Влюбленный демиург | страница 71



. Куда доброжелательнее относился к гегелевской диалектике Надеждин со своим «Телескопом»[222]. В 1835 г. здесь был опубликован, в переводе Станкевича, очерк Г. Вилльма «Опыт о философии Гегеля», вкратце излагавший основы этой системы: мировой «ум, развиваясь, выходит из себя, разворачивается и, в то же время, возвращается сам к себе или сознает себя. Это действие возвращения к себе можно принять за высшую и абсолютную цель ума <…> Все, что происходит в небе и на земле, все, что происходит вечно, имеет одну цель, чтобы ум познал себя, нашел себя, сделался предметом своей собственной деятельности, сделался для самого себя; если он, по-видимому, раздвояется, отчуждается, то это единственно для того, чтобы найти себя, чтобы лучше войти в себя»[223].

* * *

Сообразно романтической эстетике, ответное слово человечества становится достоянием поэзии, дарующей голос всему миру. В одном из дебютных (1827) стихотворений Хомякова о поэте сказано:

Он к небу взор возвел спокойный
И к Богу гимн в душе возник;
И дал земле он голос стройный,
Творенью мертвому язык[224].

Открытое или подразумеваемое сопоставление Творца с художником, восходящее к Отцам Церкви и Средневековью, навсегда останется любимой темой романтиков, поскольку такая аналогия действовала у них и в обратном направлении, необычайно повышая статус создателя артефактов. Но романтическая эстетика, сплавившая ее со столь же востребованной ею теософской мифологемой о самоотражении либо самораскрытии божества в Его создании, постоянно проецировала эту мифологему на искусство как авторефлексию художника.

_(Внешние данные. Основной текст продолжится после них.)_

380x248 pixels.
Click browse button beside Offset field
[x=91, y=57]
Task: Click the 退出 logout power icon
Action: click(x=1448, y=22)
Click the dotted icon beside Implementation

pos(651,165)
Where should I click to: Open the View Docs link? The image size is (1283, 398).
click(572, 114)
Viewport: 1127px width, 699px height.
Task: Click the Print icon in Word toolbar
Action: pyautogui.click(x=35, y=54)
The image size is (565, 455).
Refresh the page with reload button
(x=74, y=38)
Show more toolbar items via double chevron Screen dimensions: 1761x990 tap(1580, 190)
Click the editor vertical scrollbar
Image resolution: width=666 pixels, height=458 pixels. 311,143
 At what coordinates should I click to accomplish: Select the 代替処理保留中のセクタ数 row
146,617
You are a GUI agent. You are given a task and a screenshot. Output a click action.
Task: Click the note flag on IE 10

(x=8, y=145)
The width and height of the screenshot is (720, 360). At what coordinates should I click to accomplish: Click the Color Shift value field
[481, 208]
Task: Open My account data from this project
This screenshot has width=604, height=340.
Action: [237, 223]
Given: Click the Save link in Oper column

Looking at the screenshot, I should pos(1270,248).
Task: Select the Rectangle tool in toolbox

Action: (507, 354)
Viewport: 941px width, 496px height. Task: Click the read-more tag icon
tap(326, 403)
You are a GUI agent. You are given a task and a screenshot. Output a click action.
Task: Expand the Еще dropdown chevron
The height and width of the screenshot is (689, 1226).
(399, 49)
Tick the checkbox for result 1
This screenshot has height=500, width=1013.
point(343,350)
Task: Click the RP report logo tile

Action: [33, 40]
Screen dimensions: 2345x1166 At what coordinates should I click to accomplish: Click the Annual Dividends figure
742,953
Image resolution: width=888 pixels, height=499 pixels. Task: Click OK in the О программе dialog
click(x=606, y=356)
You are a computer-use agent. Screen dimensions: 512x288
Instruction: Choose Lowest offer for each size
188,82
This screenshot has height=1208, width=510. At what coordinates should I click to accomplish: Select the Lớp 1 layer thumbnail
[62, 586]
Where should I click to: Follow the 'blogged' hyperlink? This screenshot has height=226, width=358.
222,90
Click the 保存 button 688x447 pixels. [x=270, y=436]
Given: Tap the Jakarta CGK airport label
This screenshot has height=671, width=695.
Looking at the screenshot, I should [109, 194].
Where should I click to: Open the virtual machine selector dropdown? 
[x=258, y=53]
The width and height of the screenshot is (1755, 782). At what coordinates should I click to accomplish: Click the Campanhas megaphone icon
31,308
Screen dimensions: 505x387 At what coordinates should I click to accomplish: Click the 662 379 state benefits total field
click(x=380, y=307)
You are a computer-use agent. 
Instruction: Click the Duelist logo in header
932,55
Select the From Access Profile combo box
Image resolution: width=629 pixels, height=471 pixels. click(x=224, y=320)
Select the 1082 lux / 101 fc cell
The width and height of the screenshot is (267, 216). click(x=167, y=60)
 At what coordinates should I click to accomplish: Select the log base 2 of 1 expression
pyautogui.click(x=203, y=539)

Интерпретация творчества как почти библейского отображения автора весьма основательно закрепилась в 1830-х гг., о чем свидетельствует, среди прочего, элегия Деларю «Недолго, с тишиной сердечной…»: «И верю я: восторгов муки Мне принесут желанный плод, И эти образы и звуки Одно созданье обоймет: Душа с покоем вновь сроднится И в том созданьи отразится, Как небеса в зерцале вод»[225]. Заслуживает интереса сама соотнесенность этого блаженного итога с возвращением к первозданности мира – т. е. с той же картиной, которую запечатлел Тютчев в эсхатологии своего «Последнего катаклизма» (1831): «Все зримое опять покроют воды, И Божий лик отобразится в них». Но у Деларю нарциссически настроенный поэт попросту заменяет собой Создателя.

Впрочем, уже к началу десятилетия вся эта тема стала настолько ходульной, что писатели, подверженные галантным порывам, проецируют ее даже на мотивы деторождения и женского самолюбования, требующего для себя живописи или хотя бы простого зеркала. В повести бар. Розена «Зеркало старушки» (1832) рассказчик размышляет: «Когда Всевышний создал человека, чтобы в нем видеть Себя; когда творец низшего рода – но все-таки возвышенное существо – художник, побуждаемый таким же чувством, смотрится в своем произведении, то почему и женщинам не быть причастными той изначальной склонности: видеть себя вне себя, – в дитяти ли родном, в изображении ли живописном, или в зеркале?»